For some of her online consultations, Williams was able to do a conference call and have a patient's family members who lived off-Island join the appointment.
Williams also said patients who usually travel a few hours for an appointment that might only take five to 10 minutes appreciated the virtual option.
But there were also negative aspects of online appointments.
"My practice is a pretty hands-on practice as a neurologist," said Williams. "We are one of the specialties that rely heavily on physical exam findings to help guide what tests are needed, or what treatments are needed. So not being able to see people in person was really a big challenge from that perspective."
Williams also said communication can be difficult especially for patients who don't have phone access, lack good internet connection or may have hearing loss and can't hear well over the phone. For such cases, Williams said she tried to book in-person appointments when possible.

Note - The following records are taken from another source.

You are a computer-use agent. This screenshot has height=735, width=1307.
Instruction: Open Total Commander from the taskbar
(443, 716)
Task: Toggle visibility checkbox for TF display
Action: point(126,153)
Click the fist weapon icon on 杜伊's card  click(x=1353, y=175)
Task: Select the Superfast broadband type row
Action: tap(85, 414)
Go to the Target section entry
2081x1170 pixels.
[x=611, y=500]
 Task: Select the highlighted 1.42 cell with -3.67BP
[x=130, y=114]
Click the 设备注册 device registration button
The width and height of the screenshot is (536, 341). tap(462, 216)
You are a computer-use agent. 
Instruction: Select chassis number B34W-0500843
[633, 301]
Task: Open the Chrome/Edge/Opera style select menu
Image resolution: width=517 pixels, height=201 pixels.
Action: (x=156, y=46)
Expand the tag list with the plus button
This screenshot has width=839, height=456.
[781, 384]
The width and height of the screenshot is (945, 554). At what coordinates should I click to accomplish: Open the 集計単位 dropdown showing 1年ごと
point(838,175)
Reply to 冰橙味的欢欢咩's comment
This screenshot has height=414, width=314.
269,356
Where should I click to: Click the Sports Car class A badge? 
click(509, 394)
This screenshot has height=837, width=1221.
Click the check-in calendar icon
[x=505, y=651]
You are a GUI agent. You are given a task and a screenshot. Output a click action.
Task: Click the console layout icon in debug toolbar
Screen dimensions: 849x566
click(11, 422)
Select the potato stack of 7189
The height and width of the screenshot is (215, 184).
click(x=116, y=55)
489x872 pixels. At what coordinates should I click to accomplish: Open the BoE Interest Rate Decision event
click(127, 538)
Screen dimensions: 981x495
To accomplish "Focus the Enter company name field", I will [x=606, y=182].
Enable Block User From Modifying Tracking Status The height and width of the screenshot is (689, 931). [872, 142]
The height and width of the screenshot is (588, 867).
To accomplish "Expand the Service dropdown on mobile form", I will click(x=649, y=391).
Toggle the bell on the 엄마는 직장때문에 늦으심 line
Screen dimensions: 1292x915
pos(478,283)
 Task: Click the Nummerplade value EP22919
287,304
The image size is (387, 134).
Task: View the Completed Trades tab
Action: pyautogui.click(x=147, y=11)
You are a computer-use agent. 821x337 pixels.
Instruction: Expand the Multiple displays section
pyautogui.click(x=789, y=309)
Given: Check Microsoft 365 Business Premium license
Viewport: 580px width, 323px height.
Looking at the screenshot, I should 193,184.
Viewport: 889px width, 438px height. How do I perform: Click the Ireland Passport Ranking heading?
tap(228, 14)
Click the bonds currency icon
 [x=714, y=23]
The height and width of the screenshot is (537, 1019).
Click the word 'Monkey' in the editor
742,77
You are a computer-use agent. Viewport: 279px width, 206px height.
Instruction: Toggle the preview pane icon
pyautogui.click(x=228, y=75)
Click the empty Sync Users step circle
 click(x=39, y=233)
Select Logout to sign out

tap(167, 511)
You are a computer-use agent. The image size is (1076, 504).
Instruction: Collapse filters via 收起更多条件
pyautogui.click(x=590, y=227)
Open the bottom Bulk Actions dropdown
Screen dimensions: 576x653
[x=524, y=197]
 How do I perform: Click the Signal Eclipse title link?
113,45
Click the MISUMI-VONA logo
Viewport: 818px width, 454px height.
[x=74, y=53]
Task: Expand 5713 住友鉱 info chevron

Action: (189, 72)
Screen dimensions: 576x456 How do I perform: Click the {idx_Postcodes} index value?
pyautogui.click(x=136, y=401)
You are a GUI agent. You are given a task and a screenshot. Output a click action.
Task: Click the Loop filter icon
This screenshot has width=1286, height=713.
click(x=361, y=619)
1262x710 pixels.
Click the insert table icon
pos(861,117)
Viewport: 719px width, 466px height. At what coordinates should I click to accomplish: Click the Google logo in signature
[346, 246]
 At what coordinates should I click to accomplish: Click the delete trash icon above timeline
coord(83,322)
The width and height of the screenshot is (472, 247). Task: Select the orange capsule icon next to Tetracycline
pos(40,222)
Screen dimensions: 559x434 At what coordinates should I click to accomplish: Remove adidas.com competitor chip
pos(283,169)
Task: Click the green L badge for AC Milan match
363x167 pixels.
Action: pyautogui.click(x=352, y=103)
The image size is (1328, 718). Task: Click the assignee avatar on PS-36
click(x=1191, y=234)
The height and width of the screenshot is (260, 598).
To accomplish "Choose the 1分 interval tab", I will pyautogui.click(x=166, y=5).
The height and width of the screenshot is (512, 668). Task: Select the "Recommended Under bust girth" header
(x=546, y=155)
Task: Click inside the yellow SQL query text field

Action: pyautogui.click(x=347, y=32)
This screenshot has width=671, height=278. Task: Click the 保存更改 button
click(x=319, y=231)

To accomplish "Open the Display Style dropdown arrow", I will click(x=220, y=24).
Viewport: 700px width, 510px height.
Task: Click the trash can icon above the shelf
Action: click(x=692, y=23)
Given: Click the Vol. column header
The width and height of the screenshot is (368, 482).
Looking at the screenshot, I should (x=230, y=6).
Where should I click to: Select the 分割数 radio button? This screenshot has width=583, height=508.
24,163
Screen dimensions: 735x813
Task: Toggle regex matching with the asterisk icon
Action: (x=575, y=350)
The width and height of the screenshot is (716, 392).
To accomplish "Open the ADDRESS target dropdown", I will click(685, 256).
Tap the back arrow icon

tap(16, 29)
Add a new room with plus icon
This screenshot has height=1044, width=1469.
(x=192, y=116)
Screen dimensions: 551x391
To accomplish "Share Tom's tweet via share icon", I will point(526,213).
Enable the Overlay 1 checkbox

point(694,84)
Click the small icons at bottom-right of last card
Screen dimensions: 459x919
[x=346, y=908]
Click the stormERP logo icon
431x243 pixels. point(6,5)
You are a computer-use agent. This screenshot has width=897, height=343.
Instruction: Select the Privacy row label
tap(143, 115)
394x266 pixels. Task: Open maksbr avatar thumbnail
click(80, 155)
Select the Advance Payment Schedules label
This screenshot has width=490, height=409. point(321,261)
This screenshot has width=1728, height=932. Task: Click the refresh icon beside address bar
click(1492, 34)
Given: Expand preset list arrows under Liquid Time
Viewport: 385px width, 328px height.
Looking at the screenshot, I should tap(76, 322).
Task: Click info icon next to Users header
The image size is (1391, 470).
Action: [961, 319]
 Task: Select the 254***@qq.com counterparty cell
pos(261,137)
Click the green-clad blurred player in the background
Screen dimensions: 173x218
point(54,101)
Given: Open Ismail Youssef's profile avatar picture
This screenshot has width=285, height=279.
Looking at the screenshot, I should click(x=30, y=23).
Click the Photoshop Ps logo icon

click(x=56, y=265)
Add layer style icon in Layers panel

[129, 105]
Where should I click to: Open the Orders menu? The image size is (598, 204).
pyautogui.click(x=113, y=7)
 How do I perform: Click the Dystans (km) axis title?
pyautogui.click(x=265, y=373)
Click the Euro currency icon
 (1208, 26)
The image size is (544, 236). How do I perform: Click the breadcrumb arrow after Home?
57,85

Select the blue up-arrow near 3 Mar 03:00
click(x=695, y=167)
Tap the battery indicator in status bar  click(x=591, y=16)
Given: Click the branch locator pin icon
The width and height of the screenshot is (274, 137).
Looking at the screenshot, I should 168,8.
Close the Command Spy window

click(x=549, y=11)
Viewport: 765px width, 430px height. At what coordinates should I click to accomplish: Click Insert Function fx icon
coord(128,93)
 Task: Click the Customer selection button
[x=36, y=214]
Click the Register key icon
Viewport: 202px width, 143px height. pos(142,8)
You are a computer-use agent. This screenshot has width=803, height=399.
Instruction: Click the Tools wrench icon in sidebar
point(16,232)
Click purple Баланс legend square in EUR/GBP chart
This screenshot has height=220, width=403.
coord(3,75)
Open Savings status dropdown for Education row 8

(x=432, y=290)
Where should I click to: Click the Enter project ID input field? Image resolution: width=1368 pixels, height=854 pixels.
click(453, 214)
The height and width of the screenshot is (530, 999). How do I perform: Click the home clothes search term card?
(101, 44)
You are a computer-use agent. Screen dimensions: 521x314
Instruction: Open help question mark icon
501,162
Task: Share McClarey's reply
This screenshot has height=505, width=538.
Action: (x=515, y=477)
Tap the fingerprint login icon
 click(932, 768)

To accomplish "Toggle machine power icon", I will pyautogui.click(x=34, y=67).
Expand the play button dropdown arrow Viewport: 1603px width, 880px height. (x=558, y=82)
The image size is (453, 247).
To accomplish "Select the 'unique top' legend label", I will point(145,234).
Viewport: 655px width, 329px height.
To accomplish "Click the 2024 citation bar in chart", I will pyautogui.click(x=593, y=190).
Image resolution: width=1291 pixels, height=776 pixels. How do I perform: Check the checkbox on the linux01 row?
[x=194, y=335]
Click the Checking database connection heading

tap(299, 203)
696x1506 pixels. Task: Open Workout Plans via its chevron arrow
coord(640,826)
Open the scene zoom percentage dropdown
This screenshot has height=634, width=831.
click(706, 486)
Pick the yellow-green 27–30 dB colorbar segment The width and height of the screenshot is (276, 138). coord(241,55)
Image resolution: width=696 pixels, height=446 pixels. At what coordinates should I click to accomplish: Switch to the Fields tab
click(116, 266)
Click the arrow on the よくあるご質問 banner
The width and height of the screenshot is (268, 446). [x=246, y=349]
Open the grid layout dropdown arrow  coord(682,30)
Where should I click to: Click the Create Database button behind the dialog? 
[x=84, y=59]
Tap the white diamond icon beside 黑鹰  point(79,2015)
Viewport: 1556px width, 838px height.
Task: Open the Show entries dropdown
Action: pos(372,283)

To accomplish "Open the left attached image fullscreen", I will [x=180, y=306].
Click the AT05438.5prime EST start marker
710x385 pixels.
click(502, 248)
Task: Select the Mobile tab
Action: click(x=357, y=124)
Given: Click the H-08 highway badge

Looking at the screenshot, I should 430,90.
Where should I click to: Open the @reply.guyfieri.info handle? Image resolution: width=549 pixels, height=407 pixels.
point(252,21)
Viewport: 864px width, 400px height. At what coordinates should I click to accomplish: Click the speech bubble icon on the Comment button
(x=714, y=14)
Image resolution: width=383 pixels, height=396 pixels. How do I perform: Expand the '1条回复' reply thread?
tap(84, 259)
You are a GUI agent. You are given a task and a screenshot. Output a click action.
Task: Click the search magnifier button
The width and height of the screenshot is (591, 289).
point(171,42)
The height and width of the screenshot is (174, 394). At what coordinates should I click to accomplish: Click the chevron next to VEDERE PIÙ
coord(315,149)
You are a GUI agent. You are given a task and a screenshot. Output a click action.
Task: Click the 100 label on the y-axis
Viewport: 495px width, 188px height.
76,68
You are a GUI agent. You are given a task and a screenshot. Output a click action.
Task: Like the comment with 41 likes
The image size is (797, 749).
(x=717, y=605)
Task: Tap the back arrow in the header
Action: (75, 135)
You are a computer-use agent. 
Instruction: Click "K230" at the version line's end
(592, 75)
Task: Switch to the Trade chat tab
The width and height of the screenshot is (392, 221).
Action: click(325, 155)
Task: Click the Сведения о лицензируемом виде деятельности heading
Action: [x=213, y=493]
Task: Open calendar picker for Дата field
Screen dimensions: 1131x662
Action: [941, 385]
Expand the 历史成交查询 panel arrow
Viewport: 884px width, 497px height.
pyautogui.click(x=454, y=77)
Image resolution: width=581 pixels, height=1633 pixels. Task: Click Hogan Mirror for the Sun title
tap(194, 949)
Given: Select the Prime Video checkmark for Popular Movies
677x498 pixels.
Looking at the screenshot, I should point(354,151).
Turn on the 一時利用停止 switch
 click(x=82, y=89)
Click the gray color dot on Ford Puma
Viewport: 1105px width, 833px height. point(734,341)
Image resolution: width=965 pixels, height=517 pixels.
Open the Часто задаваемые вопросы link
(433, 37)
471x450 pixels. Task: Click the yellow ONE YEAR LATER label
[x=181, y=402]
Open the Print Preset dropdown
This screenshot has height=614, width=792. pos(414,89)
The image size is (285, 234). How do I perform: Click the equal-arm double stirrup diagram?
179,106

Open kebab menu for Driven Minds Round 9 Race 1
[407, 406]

'We're not used to this technology'
Yogi Van Wiechen, who lives in Brooklyn, P.E.I., suffered a stroke in August 2019. He had online appointments with his physiotherapist in Charlottetown throughout the pandemic, in addition to getting in-person visits from a local physiotherapist three times a week. There were some downsides for Van Wiechen in doing virtual appointments.
"We're at an age group that we're not used to this technology and that we would have to learn how to do virtual," he said.
I don't think virtual care will ever completely replace in-person appointments. - Dr. Heather Williams, neurologist
While Van Wiechen said he'd prefer in-person physiotherapy, the online appointments have been helpful for his physiotherapist in Charlottetown to monitor his progress.
As for the future of online appointments, Williams said she's hopeful Health PEI will consider continuing the practice post-pandemic.
"Whereas I don't think virtual care will ever completely replace in-person appointments, I think it is a really good addition to the care that we're already providing," she said.